I know this, because at present, in my kitchen, I have been growing three small tulips. I purchased these tulips in March, when they were in full bloom. I bought potted flowers, because I just can't stand the idea of cut flowers. Flowers are - and you'll allow me to be cliched for just a moment - a thing of considerable aesthietic pleasure in this world. For me, they encompass what is beutiful, what is living, and what is reborn. Now, I do understand how a majority of the human race would find showcasing such an artefact to be a pleasureable experience. But I myself - and for the same reason that I could never own a caged bird - detest the thought of severing something so pretty, for the pure selfishness of exploiting it, only to have to watch it die in the end. And while wild flowers do die, they germinate and they grow again the next spring.
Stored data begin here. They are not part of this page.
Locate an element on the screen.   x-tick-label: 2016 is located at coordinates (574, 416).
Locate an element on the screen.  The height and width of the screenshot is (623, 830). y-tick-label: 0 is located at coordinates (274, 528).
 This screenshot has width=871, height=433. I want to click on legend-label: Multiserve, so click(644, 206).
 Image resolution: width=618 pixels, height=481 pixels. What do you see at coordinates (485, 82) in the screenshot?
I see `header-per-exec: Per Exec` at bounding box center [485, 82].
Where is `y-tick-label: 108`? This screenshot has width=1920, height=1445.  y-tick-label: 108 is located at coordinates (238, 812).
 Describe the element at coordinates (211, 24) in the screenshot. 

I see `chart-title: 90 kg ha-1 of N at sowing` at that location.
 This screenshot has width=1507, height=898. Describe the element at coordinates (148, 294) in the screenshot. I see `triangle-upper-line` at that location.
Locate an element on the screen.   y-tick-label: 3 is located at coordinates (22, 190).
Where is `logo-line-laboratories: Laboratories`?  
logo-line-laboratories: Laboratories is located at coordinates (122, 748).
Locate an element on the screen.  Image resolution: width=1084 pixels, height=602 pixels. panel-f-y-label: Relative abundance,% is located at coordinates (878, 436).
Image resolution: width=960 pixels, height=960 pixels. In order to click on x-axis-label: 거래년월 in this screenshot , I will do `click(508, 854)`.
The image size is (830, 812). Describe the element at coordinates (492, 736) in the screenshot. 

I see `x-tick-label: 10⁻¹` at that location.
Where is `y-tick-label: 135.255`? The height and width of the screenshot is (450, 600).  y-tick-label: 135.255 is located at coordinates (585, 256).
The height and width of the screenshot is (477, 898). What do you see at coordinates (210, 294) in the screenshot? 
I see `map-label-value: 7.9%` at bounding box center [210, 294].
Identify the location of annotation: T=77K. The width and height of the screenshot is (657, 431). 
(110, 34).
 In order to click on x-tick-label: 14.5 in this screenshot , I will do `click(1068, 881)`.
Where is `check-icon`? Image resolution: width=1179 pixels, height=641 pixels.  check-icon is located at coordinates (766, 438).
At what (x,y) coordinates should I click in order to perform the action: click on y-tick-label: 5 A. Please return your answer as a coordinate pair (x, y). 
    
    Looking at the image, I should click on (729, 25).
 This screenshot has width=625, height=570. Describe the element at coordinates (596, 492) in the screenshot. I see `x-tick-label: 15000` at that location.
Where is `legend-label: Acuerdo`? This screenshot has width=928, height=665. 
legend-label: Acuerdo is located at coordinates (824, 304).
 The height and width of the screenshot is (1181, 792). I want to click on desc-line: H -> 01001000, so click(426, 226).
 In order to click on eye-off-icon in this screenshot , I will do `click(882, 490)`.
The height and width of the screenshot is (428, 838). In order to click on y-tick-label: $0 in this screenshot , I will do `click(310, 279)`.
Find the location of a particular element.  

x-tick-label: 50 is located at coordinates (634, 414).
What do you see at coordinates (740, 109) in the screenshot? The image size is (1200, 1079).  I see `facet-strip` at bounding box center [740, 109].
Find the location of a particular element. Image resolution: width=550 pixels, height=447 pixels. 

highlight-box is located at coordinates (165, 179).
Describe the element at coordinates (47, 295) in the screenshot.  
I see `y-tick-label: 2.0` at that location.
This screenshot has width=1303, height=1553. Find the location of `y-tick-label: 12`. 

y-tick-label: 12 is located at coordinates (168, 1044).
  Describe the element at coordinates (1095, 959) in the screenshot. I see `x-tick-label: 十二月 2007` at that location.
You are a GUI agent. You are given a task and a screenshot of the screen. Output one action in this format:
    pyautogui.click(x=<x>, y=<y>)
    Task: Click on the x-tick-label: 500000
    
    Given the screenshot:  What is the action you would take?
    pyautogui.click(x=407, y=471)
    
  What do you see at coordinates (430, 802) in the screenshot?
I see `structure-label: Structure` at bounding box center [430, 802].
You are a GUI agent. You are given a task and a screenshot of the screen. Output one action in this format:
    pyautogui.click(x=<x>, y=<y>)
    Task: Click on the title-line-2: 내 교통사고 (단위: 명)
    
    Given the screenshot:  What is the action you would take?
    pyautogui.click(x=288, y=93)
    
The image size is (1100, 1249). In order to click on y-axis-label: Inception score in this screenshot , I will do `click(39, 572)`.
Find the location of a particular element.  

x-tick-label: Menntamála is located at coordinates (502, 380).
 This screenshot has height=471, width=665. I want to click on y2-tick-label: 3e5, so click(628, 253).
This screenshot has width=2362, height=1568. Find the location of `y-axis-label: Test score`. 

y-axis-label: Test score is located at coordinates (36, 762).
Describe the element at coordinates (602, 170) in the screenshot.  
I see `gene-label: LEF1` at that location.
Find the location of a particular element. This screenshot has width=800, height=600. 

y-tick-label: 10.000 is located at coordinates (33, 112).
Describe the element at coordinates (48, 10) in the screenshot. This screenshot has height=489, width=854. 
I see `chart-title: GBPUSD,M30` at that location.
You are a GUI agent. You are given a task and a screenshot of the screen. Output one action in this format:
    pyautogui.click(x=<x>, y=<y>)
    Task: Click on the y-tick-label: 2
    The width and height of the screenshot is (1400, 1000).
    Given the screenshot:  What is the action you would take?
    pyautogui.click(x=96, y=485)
So in summation of my horribly philosophical spiel, I would hate to take an ill person cut flowers...I'd want to encourage them to think of rejuvination of life, and not of the inevitability of death.

But back to the tulips. They wilted, as one might expect, on the approach of winter. I was sad because they were red, and I love red tulips, but more importantly, because the only thing I had to look at was a pot full of dirt. So I locked the pot away in a cupboard for six months. No, really. I couldn't bear to look at it.

Last week I remembered the pot, and took it back out with the hope that the bulbs would rejuvinate for spring. I watered it every day, and a few days ago, I noticed tiny green shoots poking through the topsoil.

I was thrilled.

Every day since (and you'll think I am mad), I have watered my tulip buds. I check them obsessively - just to try and gauge whether or not they have grown at all. I open my kitchen window for them, I move them from shade to sunlight and back again, and I empty the dirty plant water. Worse still, I talk to them. Yes indeed.

"Just look at you girls! You'll be flowering within the month!" or "That's the way, tulip dears".

I am as proud as punch of my three little tulip buds. When they flower and wilt, I am sure I will care a great deal more than I did when they were simply store-bought. I'm not quite sure what this all says about commitment, but I am sure it must be something.